Re: [PATCH] x86/mm/fault: Streamline the fault error_code decoder some more

From: Andy Lutomirski
Date: Thu Dec 06 2018 - 14:07:06 EST


On Thu, Dec 6, 2018 at 10:15 AM Linus Torvalds
<torvalds@xxxxxxxxxxxxxxxxxxxx> wrote:
>
> On Wed, Dec 5, 2018 at 11:34 PM Ingo Molnar <mingo@xxxxxxxxxx> wrote:
> >
> > Yeah, so I don't like the overly long 'SUPERVISOR' and the somewhat
> > inconsistent, sporadic handling of negatives. Here's our error code bits:
> >
> > /*
> > * Page fault error code bits:
> > *
> > * bit 0 == 0: no page found 1: protection fault
> > * bit 1 == 0: read access 1: write access
> > * bit 2 == 0: kernel-mode access 1: user-mode access
>
> No. Really not at all.
>
> Bit 2 is *not* "kernel vs user". Never has been. Never will be.
>
> It's a single bit that mixes up *three* different cases:
>
> - regular user mode access (value: 1)
>
> - regular CPL0 access (value: 0)
>
> - CPU system access (value: 0)
>
> and that third case really is important and relevant. And importantly,
> it can happen from user space.
>
> In fact, these days we possibly have a fourth case:
>
> - kernel access using wruss (value: 1)

Indeed.

>
> and I'd rather see just the numbers (which you have to know to decode)
> than see the simplified AND WRONG decoding of those numbers.

That's why the very next line in the OOPS explains this.

>
> Please don't ever confuse the fault U/S bit with "user vs kernel".
> It's just not true, and people should be very very aware of it now
> being true.
>
> If you care whether a page fault happened in user mode or not, you
> have to look at the register state (ie "user_mode(regs)").

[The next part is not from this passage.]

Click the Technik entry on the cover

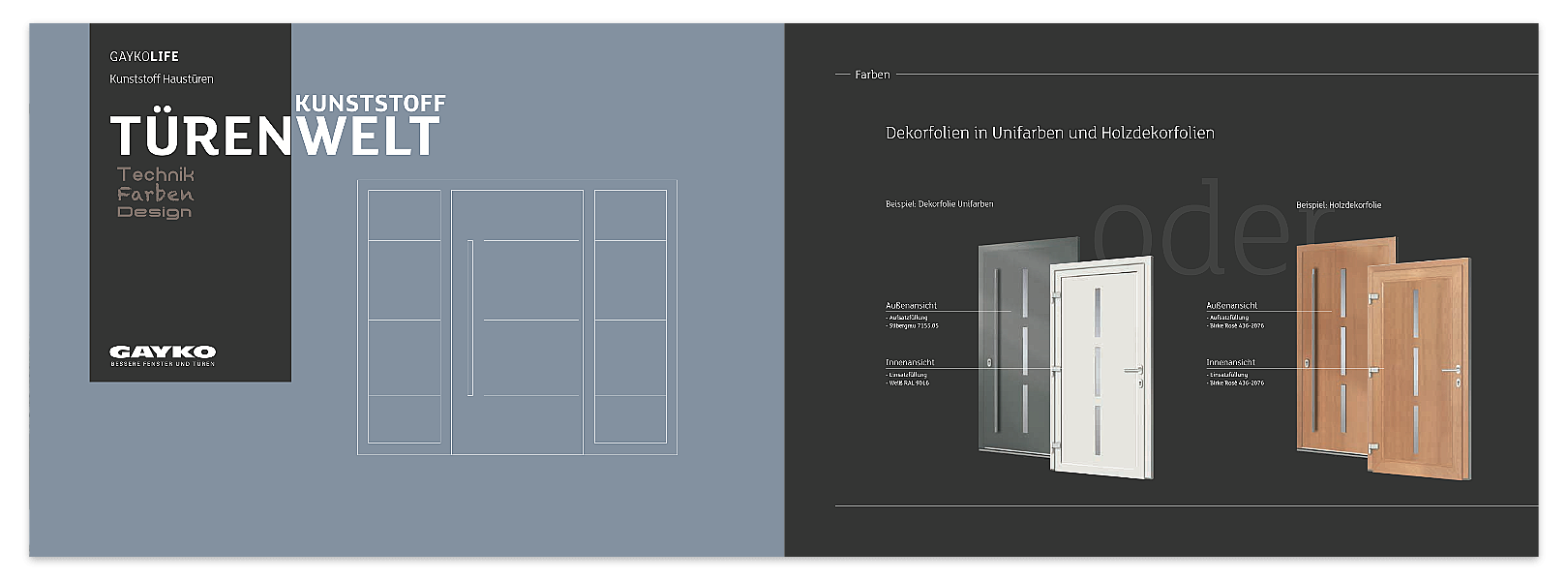tap(156, 174)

The code we're arguing over was part of a patch set to fix this
confusion in the page fault code for real.

>
> Please call the U/S bit something else than "user" or "kernel".

Dunno. I kind of like following the SDM.

How do you like the attached patch?
diff --git a/arch/x86/mm/fault.c b/arch/x86/mm/fault.c
index 2ff25ad33233..f1f9e19646f5 100644
--- a/arch/x86/mm/fault.c
+++ b/arch/x86/mm/fault.c
@@ -610,8 +610,7 @@ static void show_ldttss(const struct desc_ptr *gdt, const char *name, u16 index)
static void err_str_append(unsigned long error_code, char *buf, unsigned long mask, const char *txt)
{
if (error_code & mask) {
- if (buf[0])
- strcat(buf, " ");
+ strcat(buf, " ");
strcat(buf, txt);
}
}
@@ -651,23 +650,30 @@ show_fault_oops(struct pt_regs *regs, unsigned long error_code, unsigned long ad
err_txt[0] = 0;

/*
- * Note: length of these appended strings including the separation space and the
- * zero delimiter must fit into err_txt[].
+ * Note: length of these appended strings including the separation
+ * space and the zero delimiter must fit into err_txt[].
*/
err_str_append(error_code, err_txt, X86_PF_PROT, "[PROT]" );
err_str_append(error_code, err_txt, X86_PF_WRITE, "[WRITE]");
+ if ((error_code & (X86_PF_WRITE | X86_PF_INSTR)) == 0)
+ strcat(err_txt, " [read]");
err_str_append(error_code, err_txt, X86_PF_USER, "[USER]" );
err_str_append(error_code, err_txt, X86_PF_RSVD, "[RSVD]" );
err_str_append(error_code, err_txt, X86_PF_INSTR, "[INSTR]");
err_str_append(error_code, err_txt, X86_PF_PK, "[PK]" );

- pr_alert("#PF error: %s\n", error_code ? err_txt : "[normal kernel read fault]");
+ pr_alert("#PF error: 0x%04lx%s\n", error_code, err_txt);

+ /*
+ * The X86_PF_USER bit does *not* mean the same thing as
+ * user_mode(regs). Make sure that the unusual cases are obvious to
+ * the reader.
+ */
if (!(error_code & X86_PF_USER) && user_mode(regs)) {
struct desc_ptr idt, gdt;
u16 ldtr, tr;

- pr_alert("This was a system access from user code\n");
+ pr_alert("NB: This was a supervisor-privileged access from user code.\n");

/*
* This can happen for quite a few reasons. The more obvious
@@ -692,6 +698,14 @@ show_fault_oops(struct pt_regs *regs, unsigned long error_code, unsigned long ad

store_tr(tr);
show_ldttss(&gdt, "TR", tr);
+ } else if ((error_code & X86_PF_USER) && !user_mode(regs)) {
+ /*
+ * This can happen due to WRUSS. If an ISA extension ever
+ * gives new instructions to do user memory access from kernel
+ * mode and we OOPS due to a broken fixup, we'll presumably land
+ * here as well.
+ */
+ pr_alert("NB: This was a user-privileged access from kernel code.\n");
}

dump_pagetable(address);